Work order:
In the entries below, begin at the line that has "Jump to last page of results" and stop after the line that has "The height and width of the screenshot is (707, 1032)."; output those lines exactly, leaving out pictures.

Records supplied:
***
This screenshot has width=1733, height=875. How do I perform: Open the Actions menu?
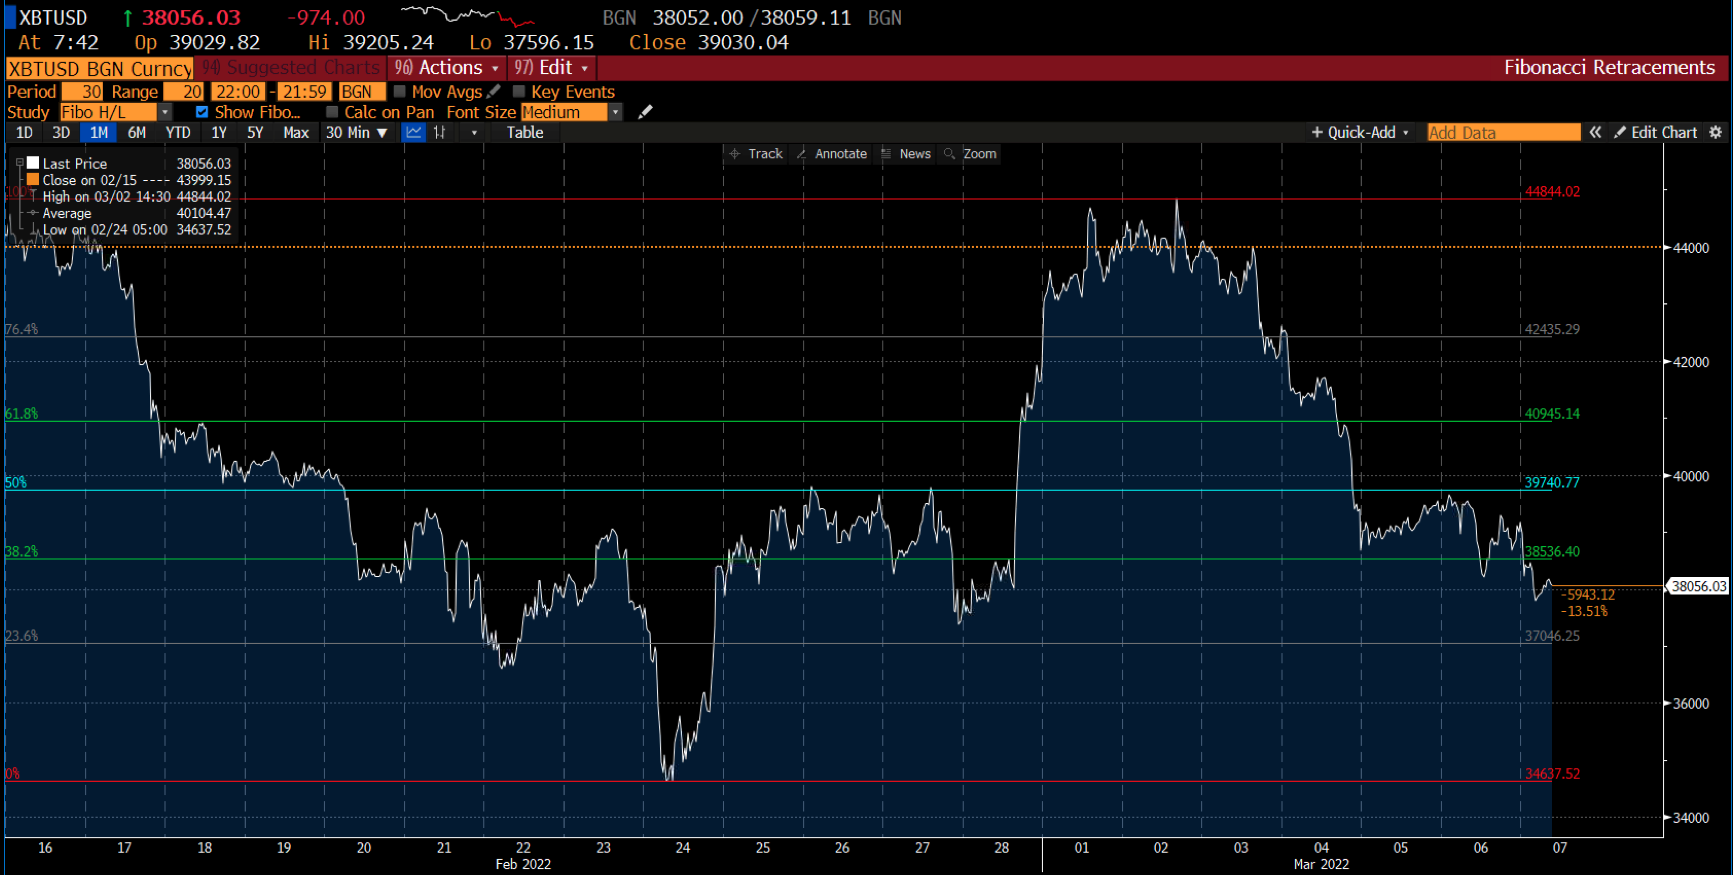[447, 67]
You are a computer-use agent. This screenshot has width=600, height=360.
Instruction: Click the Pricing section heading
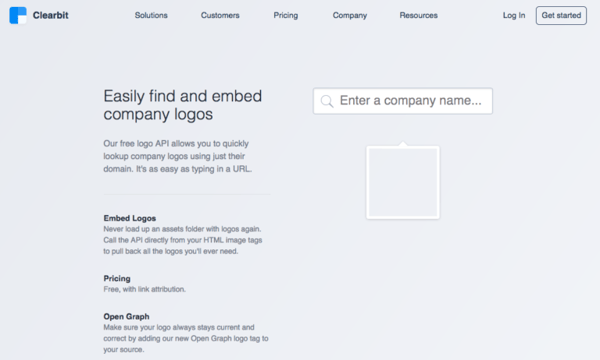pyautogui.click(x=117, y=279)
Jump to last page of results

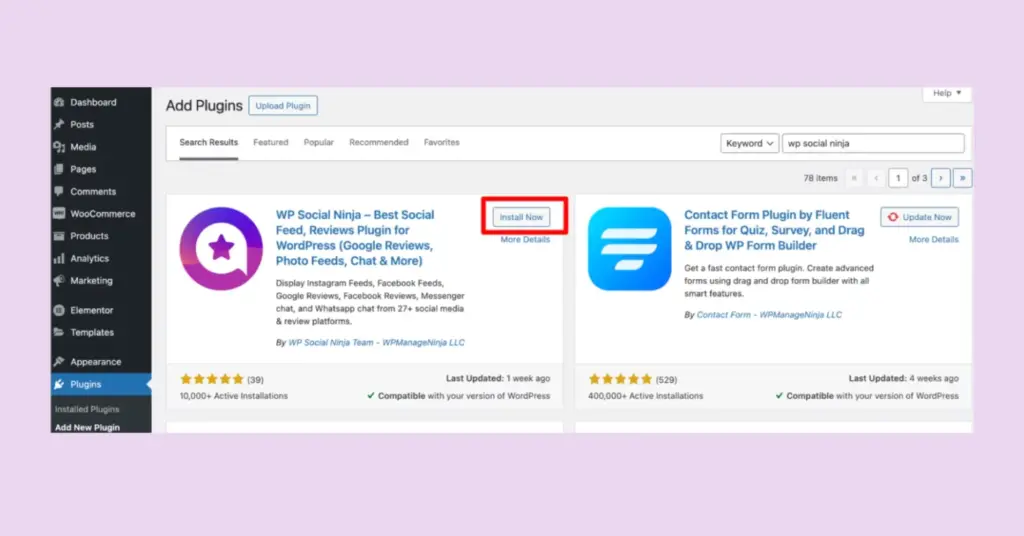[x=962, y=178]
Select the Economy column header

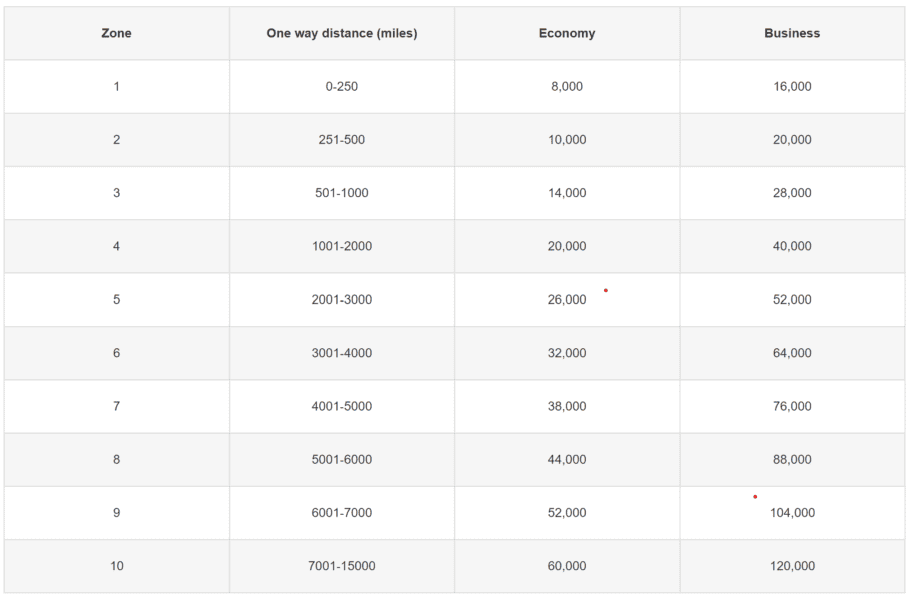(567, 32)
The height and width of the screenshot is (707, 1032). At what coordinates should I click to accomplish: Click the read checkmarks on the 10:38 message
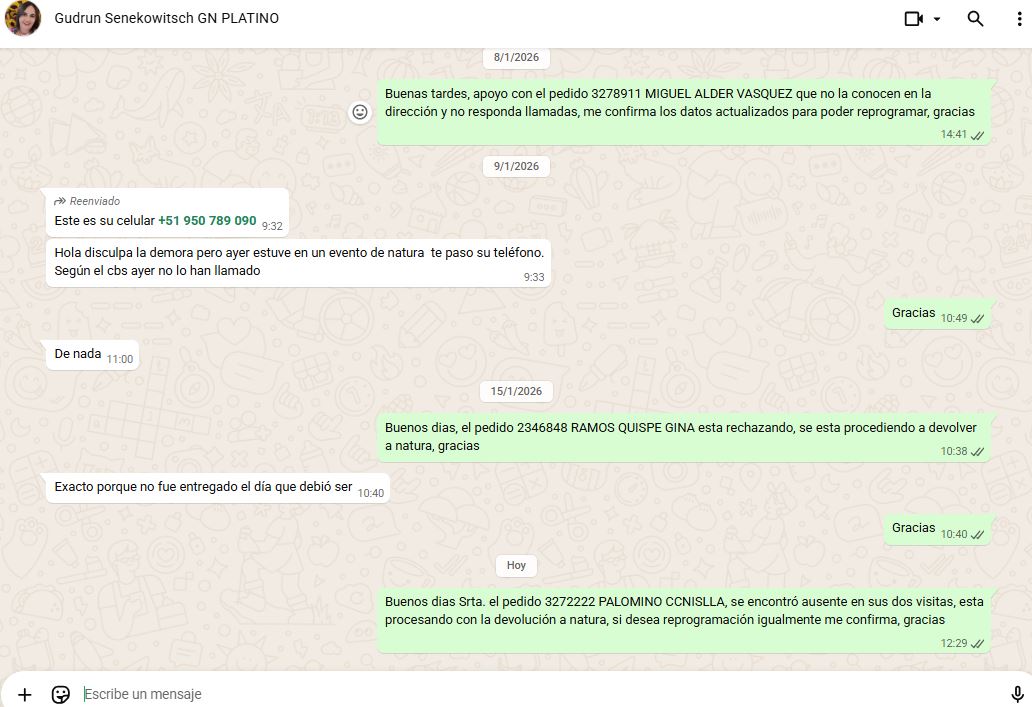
***
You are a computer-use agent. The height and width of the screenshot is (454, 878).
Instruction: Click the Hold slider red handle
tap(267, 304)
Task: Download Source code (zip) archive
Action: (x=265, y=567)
***
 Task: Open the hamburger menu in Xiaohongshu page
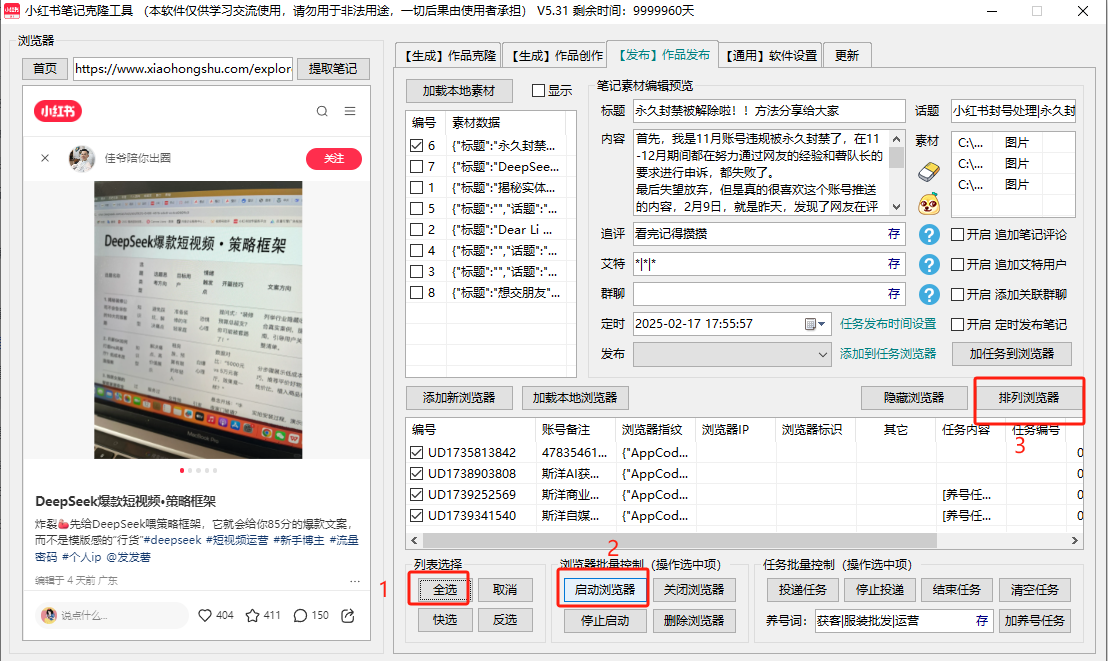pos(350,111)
***
Solution for this exercise:
Jump to last page of results

[x=962, y=178]
Select the Economy column header

(567, 32)
The height and width of the screenshot is (707, 1032). At what coordinates should I click to accomplish: Click the read checkmarks on the 10:38 message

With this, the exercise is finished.